*Assignment*. Reproduce in full, word for word, the news text below about Jimmy John's and the E. coli outbreak.

*** Opening of Text block ***

Jimmy John’s Gourmet Sandwich franchises like to be known for “freaky fast delivery,” promising customers quick response.

But the promise does not apply to the news media after foodborne illness outbreaks involving Jimmy John’s.  

Since the February 15 report by the Centers for Disease Control and Prevention (CDC) about a five state outbreak of the rare O26 strain of E. coli associated with clover sprouts served by its sandwich restaurants, Jimmy John’s has opted not to respond at all to media inquiries.  

Jimmy John Liautaud, founder of Jimmy John’s, has not responded to an invitation to respond to questions from Food Safety News.  The invitation was sent to his private email address, which was provided by one of Jimmy John’s former advertising and public relations agencies.

*** Close of Text block ***
*** Opening of Data records ***

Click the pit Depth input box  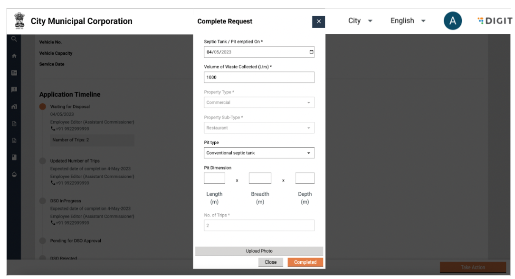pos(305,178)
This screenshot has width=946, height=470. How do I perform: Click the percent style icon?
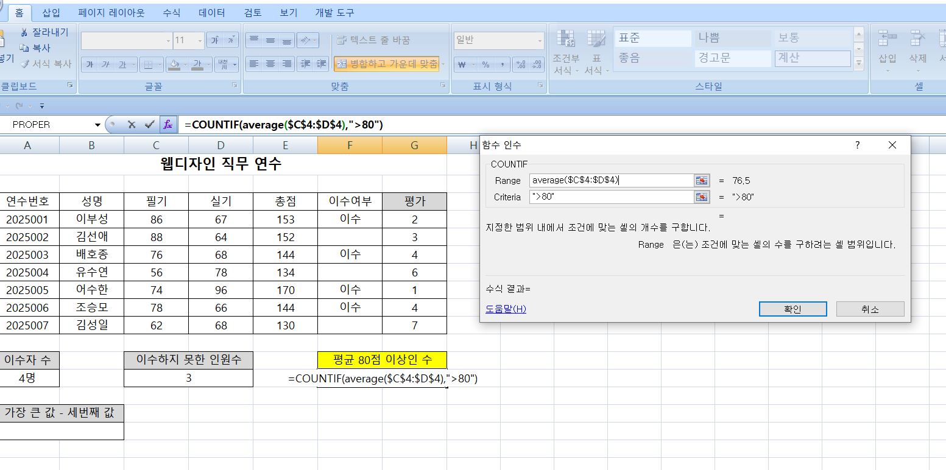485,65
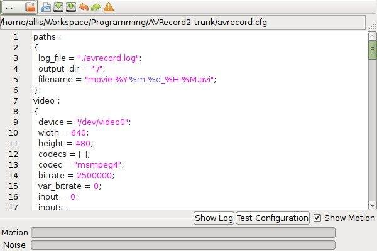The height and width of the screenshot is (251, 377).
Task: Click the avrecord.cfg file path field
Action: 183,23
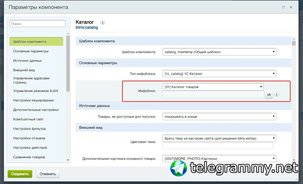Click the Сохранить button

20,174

*** Close of Data records ***

*Solution below*.
Jimmy John’s Gourmet Sandwich franchises like to be known for “freaky fast delivery,” promising customers quick response.

But the promise does not apply to the news media after foodborne illness outbreaks involving Jimmy John’s.  

Since the February 15 report by the Centers for Disease Control and Prevention (CDC) about a five state outbreak of the rare O26 strain of E. coli associated with clover sprouts served by its sandwich restaurants, Jimmy John’s has opted not to respond at all to media inquiries.  

Jimmy John Liautaud, founder of Jimmy John’s, has not responded to an invitation to respond to questions from Food Safety News.  The invitation was sent to his private email address, which was provided by one of Jimmy John’s former advertising and public relations agencies.